**WORK INSTRUCTIONS**
a: Reproduce part of the Frank's RedHot passage word for word, beginning at the words "Frank's RedHot is" and stopping after "hotter than Sriracha.".
b: Write the next part of the Frank's RedHot passage, picking up right after its last sentence.

--- start of TEXT PASSAGE ---

Frank's RedHot
- Product type: Hot sauce
- Owner: McCormick & Company
- Country: United States
- Introduced: 1920; 106 years ago
- Previous owners: Reckitt Benckiser
- Website: FranksRedHot.com
- Heat: Low
- Scoville scale: 450 SHU

= Frank's RedHot =

Hot sauce made from cayenne peppers

Frank's RedHot is a hot sauce made from a variety of cayenne peppers, produced by McCormick & Company. The Original blend ranks low on the Scoville scale, with 450 SHUs, while the XTRA Hot variety measures 2,000 SHUs, which is lower than Tabasco, Cholula Hot Sauce, and Tapatío, and only slightly hotter than Sriracha.

--- end of TEXT PASSAGE ---
--- start of ENTRIES SHOWN ---

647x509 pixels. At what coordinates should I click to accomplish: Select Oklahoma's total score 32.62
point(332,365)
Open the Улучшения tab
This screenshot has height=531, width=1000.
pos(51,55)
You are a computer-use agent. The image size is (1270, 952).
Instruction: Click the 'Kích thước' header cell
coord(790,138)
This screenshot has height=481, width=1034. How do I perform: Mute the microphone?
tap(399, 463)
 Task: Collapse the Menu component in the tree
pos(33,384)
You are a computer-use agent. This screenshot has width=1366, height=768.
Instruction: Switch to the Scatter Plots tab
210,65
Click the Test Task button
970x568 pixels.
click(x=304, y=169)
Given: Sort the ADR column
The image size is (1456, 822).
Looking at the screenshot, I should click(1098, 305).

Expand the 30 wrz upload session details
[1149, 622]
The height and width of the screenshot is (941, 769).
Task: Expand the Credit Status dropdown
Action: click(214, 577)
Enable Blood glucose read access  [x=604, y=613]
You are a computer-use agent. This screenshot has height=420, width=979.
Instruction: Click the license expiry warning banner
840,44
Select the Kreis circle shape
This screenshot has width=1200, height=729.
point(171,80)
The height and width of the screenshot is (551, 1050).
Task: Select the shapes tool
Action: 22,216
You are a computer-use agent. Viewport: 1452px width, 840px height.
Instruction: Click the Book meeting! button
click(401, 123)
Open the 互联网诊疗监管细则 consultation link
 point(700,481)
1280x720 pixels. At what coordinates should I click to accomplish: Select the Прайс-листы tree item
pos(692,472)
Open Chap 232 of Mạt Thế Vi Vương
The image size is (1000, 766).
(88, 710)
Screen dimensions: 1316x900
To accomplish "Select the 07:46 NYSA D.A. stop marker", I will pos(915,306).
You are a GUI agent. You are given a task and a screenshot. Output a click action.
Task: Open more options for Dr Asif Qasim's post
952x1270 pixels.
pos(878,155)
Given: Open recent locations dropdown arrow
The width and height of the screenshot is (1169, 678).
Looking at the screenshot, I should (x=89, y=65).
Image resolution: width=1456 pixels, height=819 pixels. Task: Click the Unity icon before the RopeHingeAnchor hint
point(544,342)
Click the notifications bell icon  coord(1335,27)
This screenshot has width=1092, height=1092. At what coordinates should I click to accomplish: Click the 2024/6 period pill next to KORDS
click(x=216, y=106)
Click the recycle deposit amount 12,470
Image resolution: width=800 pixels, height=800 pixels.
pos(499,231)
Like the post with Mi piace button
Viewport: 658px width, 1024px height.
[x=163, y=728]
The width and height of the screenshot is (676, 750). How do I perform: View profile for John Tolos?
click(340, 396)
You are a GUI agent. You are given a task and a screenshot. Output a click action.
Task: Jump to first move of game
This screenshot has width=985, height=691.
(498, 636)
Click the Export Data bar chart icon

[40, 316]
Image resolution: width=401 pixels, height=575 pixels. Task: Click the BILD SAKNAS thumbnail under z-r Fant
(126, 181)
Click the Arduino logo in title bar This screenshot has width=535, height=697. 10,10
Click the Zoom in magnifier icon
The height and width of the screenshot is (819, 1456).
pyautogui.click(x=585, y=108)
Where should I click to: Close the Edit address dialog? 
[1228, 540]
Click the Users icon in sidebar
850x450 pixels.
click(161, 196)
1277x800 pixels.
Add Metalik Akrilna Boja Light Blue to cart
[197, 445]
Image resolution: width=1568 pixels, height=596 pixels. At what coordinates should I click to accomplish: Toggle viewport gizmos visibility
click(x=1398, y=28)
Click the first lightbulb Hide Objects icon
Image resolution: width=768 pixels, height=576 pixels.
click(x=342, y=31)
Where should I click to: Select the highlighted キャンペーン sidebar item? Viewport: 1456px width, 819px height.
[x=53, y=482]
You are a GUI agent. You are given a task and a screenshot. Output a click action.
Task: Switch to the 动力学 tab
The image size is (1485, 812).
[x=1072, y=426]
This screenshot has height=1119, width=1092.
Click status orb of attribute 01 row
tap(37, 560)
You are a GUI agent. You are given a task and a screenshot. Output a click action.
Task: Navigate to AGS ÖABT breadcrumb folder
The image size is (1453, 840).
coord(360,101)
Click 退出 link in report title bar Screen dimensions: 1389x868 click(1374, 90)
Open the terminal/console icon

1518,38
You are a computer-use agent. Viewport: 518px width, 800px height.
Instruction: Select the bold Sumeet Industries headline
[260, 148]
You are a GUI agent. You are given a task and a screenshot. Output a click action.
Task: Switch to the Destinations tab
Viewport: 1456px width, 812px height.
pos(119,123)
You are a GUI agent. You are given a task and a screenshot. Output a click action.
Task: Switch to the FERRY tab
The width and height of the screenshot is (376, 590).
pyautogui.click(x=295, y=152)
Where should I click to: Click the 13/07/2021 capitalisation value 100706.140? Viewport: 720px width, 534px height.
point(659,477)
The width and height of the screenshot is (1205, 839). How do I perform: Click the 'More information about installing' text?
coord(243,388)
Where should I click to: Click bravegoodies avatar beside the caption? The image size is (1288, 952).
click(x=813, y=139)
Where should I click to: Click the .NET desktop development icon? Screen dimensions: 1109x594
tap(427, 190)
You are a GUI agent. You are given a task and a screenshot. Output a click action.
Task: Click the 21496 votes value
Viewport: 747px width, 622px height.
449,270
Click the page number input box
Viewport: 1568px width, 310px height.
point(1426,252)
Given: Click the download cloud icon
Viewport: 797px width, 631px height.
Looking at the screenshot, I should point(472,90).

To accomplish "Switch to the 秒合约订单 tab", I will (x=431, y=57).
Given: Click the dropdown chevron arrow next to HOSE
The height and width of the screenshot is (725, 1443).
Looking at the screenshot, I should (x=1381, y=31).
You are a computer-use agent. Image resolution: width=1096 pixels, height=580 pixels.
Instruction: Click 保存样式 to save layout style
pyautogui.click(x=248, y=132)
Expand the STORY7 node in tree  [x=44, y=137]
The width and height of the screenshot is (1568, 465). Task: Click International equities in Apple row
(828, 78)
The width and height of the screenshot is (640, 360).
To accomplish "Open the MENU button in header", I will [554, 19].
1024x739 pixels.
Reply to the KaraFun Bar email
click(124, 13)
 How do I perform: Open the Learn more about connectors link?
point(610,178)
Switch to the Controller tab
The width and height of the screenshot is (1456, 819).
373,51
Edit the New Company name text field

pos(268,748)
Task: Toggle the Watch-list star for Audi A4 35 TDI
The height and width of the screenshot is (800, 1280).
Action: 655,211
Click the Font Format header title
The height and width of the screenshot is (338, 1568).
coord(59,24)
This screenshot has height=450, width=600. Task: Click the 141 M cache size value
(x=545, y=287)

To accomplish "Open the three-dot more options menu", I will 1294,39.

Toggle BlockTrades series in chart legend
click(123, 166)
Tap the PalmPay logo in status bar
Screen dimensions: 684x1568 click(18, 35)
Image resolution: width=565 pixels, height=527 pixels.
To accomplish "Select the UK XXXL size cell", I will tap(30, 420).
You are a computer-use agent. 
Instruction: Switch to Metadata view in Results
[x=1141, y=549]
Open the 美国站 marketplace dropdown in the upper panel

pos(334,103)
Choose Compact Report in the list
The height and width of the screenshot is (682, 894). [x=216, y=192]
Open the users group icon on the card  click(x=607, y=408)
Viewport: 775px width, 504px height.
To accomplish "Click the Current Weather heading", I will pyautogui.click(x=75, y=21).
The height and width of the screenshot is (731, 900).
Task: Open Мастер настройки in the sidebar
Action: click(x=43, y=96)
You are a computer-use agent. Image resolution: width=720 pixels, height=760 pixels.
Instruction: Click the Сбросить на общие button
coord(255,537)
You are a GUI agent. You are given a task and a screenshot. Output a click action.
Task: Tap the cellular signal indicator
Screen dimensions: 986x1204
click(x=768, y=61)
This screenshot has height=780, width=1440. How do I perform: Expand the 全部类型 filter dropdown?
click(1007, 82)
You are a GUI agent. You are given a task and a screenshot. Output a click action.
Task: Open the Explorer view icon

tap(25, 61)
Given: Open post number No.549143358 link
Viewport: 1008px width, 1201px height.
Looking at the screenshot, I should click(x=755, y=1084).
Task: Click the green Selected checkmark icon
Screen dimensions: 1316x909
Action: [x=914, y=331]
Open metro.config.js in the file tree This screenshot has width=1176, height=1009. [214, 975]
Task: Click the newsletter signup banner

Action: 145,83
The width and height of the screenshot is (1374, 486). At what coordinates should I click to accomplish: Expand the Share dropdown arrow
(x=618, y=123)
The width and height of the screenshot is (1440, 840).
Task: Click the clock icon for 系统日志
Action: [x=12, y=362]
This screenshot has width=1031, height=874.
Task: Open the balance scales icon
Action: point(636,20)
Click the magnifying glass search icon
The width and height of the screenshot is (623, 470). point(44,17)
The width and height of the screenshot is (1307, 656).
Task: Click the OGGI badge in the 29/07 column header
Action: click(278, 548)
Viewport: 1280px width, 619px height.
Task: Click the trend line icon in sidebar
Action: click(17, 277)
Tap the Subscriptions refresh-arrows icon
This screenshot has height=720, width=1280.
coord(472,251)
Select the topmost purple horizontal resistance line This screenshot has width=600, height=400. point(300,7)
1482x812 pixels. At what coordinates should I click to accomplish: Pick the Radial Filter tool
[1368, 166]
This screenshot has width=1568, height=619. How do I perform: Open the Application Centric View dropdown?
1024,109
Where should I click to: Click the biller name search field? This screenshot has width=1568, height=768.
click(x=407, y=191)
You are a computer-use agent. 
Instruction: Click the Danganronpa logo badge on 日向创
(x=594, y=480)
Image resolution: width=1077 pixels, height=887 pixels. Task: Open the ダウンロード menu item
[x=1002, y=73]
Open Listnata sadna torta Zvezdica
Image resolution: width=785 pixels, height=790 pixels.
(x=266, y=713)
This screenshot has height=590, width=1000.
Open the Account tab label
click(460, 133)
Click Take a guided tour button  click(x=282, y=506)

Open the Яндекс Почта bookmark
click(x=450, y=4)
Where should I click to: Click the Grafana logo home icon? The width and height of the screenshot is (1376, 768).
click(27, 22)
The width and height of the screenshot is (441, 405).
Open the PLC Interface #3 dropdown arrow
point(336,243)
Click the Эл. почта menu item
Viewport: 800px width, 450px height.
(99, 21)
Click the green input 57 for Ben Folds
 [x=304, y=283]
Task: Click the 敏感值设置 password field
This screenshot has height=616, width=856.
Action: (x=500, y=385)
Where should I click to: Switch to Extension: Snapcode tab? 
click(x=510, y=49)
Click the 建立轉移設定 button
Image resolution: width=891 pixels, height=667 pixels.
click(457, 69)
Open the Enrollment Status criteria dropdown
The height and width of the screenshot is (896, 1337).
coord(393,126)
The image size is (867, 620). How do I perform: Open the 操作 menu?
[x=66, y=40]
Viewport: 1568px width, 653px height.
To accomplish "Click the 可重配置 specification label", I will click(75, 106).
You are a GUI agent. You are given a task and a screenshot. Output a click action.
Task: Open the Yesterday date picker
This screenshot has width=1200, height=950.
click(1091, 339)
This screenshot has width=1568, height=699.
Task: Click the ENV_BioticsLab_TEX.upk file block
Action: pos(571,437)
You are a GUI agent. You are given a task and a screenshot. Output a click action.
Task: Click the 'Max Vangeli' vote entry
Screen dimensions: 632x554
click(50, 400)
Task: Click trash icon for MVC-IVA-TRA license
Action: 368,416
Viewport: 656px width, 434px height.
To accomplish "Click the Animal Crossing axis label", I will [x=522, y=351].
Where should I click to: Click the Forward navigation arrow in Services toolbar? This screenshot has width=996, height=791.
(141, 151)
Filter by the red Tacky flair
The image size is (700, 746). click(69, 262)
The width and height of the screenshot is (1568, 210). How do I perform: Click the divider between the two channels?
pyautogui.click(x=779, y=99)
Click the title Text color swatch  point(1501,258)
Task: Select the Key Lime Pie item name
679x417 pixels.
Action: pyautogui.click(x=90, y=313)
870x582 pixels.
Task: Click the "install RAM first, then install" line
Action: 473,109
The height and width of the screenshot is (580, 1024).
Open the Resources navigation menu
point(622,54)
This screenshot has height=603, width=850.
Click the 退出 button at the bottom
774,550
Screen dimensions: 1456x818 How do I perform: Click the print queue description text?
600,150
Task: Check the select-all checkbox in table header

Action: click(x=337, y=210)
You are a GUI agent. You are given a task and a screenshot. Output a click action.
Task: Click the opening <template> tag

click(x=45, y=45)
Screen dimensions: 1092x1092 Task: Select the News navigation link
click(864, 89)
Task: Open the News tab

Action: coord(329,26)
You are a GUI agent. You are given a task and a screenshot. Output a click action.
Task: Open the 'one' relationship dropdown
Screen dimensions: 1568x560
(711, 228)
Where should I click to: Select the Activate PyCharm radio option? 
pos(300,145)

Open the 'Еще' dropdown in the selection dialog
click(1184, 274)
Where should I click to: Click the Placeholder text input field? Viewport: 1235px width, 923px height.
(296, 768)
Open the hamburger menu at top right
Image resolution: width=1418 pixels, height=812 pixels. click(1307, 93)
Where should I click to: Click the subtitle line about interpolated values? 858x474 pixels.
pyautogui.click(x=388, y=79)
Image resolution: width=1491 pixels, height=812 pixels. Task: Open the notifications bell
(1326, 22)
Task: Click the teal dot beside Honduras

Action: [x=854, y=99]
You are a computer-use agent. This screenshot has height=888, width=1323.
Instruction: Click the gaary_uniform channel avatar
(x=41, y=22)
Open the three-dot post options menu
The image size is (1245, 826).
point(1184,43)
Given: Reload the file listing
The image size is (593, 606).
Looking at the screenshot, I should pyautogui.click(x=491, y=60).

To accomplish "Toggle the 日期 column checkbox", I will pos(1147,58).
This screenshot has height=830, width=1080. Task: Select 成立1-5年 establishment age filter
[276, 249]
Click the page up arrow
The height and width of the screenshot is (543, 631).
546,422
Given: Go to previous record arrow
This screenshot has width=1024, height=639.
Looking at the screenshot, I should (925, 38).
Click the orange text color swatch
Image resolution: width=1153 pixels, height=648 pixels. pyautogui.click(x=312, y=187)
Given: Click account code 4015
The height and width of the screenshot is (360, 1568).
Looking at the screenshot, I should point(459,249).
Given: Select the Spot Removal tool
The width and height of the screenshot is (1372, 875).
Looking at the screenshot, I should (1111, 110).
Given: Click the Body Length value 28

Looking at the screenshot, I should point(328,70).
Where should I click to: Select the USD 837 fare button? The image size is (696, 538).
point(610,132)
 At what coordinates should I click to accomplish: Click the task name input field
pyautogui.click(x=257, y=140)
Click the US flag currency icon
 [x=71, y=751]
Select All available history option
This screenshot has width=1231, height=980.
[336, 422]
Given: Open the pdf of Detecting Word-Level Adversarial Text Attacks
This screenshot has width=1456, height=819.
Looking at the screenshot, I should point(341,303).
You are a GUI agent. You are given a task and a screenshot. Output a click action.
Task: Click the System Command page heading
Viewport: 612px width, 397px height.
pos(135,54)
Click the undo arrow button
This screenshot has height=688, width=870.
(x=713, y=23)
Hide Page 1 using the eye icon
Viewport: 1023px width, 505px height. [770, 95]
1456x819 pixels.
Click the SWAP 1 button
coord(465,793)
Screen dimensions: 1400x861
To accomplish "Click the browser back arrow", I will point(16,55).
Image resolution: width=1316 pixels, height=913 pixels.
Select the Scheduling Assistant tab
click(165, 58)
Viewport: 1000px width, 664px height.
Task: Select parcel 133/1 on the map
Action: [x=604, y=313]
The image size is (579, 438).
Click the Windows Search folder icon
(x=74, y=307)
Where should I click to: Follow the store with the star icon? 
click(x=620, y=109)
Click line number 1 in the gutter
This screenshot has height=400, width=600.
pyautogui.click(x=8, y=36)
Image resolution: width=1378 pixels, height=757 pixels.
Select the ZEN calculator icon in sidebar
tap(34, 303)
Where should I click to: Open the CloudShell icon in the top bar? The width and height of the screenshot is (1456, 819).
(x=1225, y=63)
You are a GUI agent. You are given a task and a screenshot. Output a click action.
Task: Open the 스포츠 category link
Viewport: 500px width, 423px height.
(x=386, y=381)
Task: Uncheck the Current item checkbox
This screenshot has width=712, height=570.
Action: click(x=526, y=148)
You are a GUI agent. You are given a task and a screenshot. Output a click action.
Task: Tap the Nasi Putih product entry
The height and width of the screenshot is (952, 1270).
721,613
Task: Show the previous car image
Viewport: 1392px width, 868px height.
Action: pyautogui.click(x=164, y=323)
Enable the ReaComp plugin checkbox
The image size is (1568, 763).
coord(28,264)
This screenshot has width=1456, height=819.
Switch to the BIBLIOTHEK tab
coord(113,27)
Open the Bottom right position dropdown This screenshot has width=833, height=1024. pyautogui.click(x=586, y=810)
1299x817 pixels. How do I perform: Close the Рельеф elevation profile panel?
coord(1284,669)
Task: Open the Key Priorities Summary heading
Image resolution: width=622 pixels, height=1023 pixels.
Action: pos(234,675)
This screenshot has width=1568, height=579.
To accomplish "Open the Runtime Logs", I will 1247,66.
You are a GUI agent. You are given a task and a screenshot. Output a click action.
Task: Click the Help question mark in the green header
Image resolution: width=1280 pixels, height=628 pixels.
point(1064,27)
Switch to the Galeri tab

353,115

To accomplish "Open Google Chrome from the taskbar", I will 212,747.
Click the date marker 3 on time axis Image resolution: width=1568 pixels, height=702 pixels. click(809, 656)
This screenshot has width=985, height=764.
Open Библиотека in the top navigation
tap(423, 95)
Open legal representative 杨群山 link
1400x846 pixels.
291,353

--- end of ENTRIES SHOWN ---

**RESULTS**
a:
Frank's RedHot is a hot sauce made from a variety of cayenne peppers, produced by McCormick & Company. The Original blend ranks low on the Scoville scale, with 450 SHUs, while the XTRA Hot variety measures 2,000 SHUs, which is lower than Tabasco, Cholula Hot Sauce, and Tapatío, and only slightly hotter than Sriracha.

b:
==History==
The Frank Tea and Spice Company was founded in 1896 in Cincinnati, Ohio. In 1917, owner Jacob Frank contracted for the Estilette Pepper Farm in Louisiana where Adam Estilette and Frank became business partners. They mixed spices, vinegar, garlic and cayenne peppers and aged them, creating the original blend of Frank's RedHot, which entered the market in 1920. Frank's RedHot is the primary ingredient in many Buffalo wing recipes, but was probably not the hot sauce that was used in the original 1964 Anchor Bar recipe.

In 1977, Frank's RedHot was sold to Durkee Famous Foods. Following the purchase of the Durkee brand in 1995, it was owned by Reckitt Benckiser until 2017. Frank's is produced in Springfield, Missouri. In 2007, Thanasi Foods began marketing licensed Frank's RedHot flavored beef jerky and meat snacks. In August 2017, spice maker McCormick & Company closed a $4.2 billion deal that included French's mustard and Frank's RedHot sauce.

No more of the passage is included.